Generative Biology Is Already Clinical. So Why Are Founders Still Sleeping?

Generate:Biomedicines just announced Phase 3 trials for GB-0895, an antibody entirely designed by AI, recruiting patients from 45 countries as of late 2025. Isomorphic Labs has human trials "very close." That's not hype. That's proof that AI-designed drugs work in humans.

And the market hasn't priced this in yet.

Generative biology, applying the same transformer architectures behind ChatGPT to protein design doesn't incrementally improve drug discovery. It compresses it. Traditional timelines: 6 years from target to first human dose. Generative biology: 18-24 months. That's not faster iteration. That's a category shift.

Here's what's actually happening: A handful of well-funded companies have already won the scaling race. Profluent's ProGen3 model demonstrated something critical that scaling laws (bigger models = better results) apply to protein design just like they do to LLMs. The company raised $106M in Series B funding in November 2025. EvolutionaryScale built ESM3, a 98-billion-parameter model trained on 2.78 billion proteins, and created novel GFP variants that simulate 500 million years of evolution computationally. Absci is validating 100,000+ antibody designs weekly in silico, reducing discovery cycles from years to months.

These aren't startups anymore. They're infrastructure.

The Market Opportunity Is Massive, But Concentrated

The AI protein design market is $1.5B today (2025) and grows to $7B by 2033 (25% CAGR). Protein engineering more broadly: $5B → $18B in the same window. But here's the friction: success requires vertical integration. Algorithms alone are defensible for exactly six months. What matters is the ability to design, synthesize, test, and iterate at scale: wet lab automation, manufacturing readiness, regulatory playbooks.

Generate raised $700M+ because it built all three. Profluent raised $150M because it owns the data and the model. Absci went public because it combined proprietary platform with clinical validation. The solo-algorithm play? Dead on arrival.

This matters for founders evaluating entry points. The winning thesis isn't "better protein design." It's "compressed drug discovery + manufacturing at scale + regulatory clarity." Pick one of those three and you're a feature. Own all three and you're a platform.

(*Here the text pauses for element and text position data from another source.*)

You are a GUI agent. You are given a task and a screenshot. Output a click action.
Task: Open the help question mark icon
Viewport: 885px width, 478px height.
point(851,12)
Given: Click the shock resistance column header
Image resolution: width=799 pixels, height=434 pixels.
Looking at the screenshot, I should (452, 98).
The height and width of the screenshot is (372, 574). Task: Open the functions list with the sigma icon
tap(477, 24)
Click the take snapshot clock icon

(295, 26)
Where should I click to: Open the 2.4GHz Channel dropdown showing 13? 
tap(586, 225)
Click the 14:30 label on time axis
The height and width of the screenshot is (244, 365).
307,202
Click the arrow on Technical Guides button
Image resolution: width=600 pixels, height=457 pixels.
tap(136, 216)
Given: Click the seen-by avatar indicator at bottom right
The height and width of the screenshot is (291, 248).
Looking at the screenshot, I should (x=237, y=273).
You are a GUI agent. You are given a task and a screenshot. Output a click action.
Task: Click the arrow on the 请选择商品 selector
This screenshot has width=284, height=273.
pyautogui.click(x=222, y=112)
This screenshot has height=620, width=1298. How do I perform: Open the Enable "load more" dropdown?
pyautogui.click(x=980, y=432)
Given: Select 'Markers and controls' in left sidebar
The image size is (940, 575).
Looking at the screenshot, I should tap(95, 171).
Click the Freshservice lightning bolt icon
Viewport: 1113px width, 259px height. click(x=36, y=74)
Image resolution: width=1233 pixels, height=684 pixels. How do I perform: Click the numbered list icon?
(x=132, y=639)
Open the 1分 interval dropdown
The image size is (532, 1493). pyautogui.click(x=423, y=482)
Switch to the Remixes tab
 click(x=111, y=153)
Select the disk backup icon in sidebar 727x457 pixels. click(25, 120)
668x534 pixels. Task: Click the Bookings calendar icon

Follow the Partnerships, Not the Press Releases

Novartis: $1B deal with Generate:Biomedicines (Sept 2024). Bristol Myers Squibb: $400M potential with AI Proteins (Dec 2024). Eli Lilly + Novartis: Both partnered with Isomorphic Labs. Corteva Agrisciences: Multi-year collab with Profluent on crop gene editing.

These deals aren't about technology proving. They're about risk transfer. When Novartis commits $1B and strategic alignment, they're not hedging on whether AI-designed proteins work they're betting on speed-to-market mattering more than incremental efficacy improvements. That's a macro signal: pharma's risk tolerance is shifting from "is it better?" to "can we deploy it in 36 months?"

For investors, this is the tell. Follow where the check sizes are growing, not where the valuations are highest.

The Real Risk Isn't Technical—It's Regulatory and Biosecurity

Can generative biology design novel proteins? Yes. Can those proteins fold predictably? Mostly. Will they work in vivo? That's the test happening right now in Phase 3 trials.

But the bigger risk is slower: regulatory alignment. Agencies are adapting, but they're not leading. Gene therapy has 3,200 trials globally. Only a fraction navigated the approval gauntlet successfully. AI-designed therapeutics will face the same friction unless founders invest heavily in regulatory affairs early not late.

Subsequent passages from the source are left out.